Sur le rôle du prénom dans les images de soi et de l’autre, il existe un autre corpus de folk linguistique, c’est la littérature. Proust a produit une des plus remarquables théorie folk du nom propre dans La recherche et Baptiste Coulmont, dans une discussion sur les noms et prénoms des pornstars   m’a lui-même signalé un texte de Valéry Larbaud de 1927 qui propose une analyse linguistique profane des prénoms féminins   . Je pense que la littérature constitue un matériau sociologique également digne d’intérêt, et que les textes littéraires recèlent justement les informations dont l’auteur de la Sociologie des prénoms déplore l’absence au début de son chapitre 4. En ce sens, le traitement qu’il propose du prénom en littérature, en présentant une étude quantitative des prénoms dans un roman de Mazarine Pingeot (dont le choix n’est pas justifié, ce qui me semblerait intéressant, puisqu’il s’agit d’une porteuse de prénom un peu particulière, pour le coup) me semble un peu passer à côté de cette richesse plus qualitative, d’ailleurs nommée par l’auteur, mais en passant, dans la conclusion : ”la poésie du prénom”   . Loin de ce poétique feuilleté sémantique, le prénom est aussi un instrument d’humour, de moquerie   voire de stigmatisation. Enfin, il me semble que le prénom peut être également envisagé sous l’angle scriptural au sens technique ou socio-technique du terme. J’ai involontairement suscité un petit recueil intéressant d’histoires de prénom en publiant un billet   intitulé ”Je m’appelle Marie-Anne. Heurs et malheurs d’un prénom”, sur les nombreuses erreurs commises sur le mien, à partir d’une histoire de billet d’avion réservé au nom d’Anne-Marie Paveau : les commentaires (dont celui de Baptiste Coulmont sur son propre prénom), racontent de passionnantes histoires d’erreurs et de malentendus, mais se prolongent aussi en récits de rapport au prénom, en particulier pour une Karine-avec-un-K, une Mélodie, une Stéphanie, et une Hélène-Sophie. Baptiste Coulmont écrit très justement dans son ouvrage que ”l’on utilise son prénom probablement tous les jours”    et j’ajouterai : très généralement dans une interaction, avec une ou plusieurs personnes. Par conséquent, le prénom est essentiellement le lieu d’une relation.
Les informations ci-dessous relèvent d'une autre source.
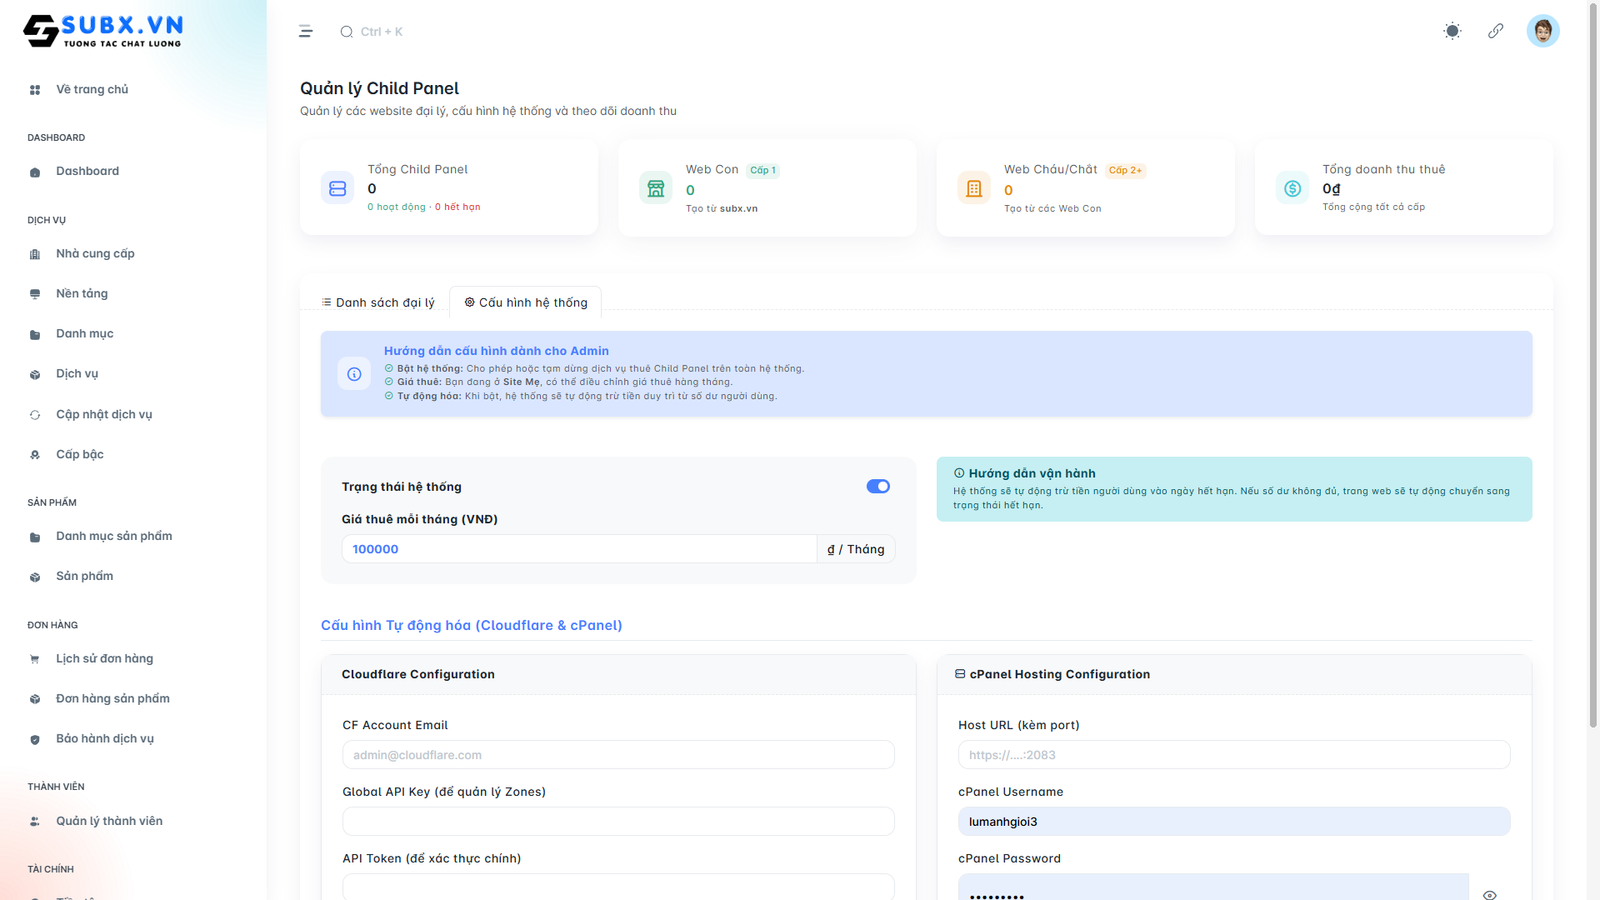Click the monthly rental price field
1600x900 pixels.
[x=579, y=549]
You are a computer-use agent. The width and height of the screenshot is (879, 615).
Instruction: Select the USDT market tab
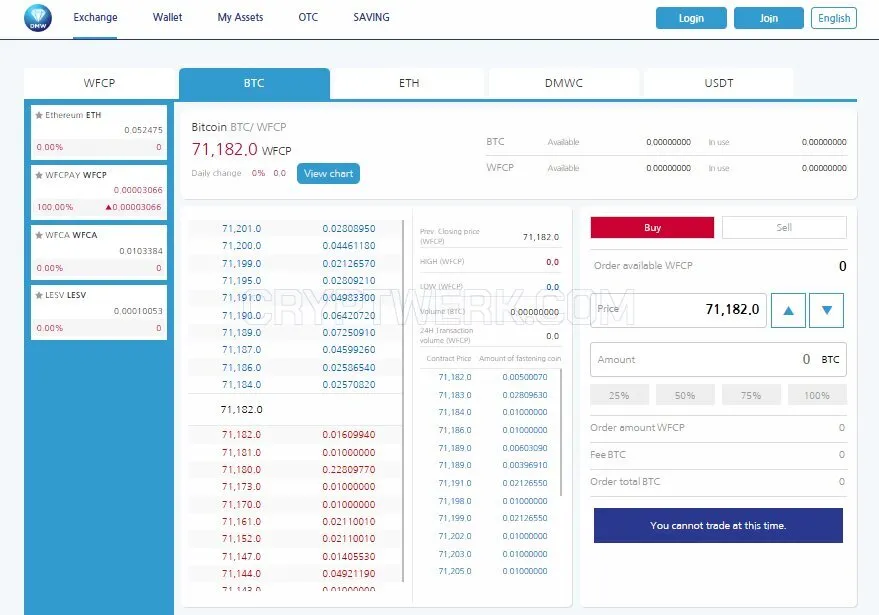click(719, 83)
” Tout le monde a un prénom ”, écrit l’auteur à la page 45. Oui, mais tout le monde ne l’habite pas de la même manière. Il y aurait encore d’autres usages du prénom à recenser (l’évitement du prénom, le surnommage, la réduction à l’initiale, etc.) ; on peut dire que la donation et le port du prénom sont des domaines particulièrement hétérogènes et complexes. L’ouvrage de Baptiste Coulmont fait la part belle à une approche extérieure, et en particulier à la donation du prénom, faute d’études disponibles, on l’a vu. La prise en compte des corpus littéraires, des récits de vie ou des multiples témoignages qui émaillent les discours permettraient de rendre compte plus complètement et plus qualitativement de ce ” petit outil sociologique ”   qui est, avant tout, un mot de la langue.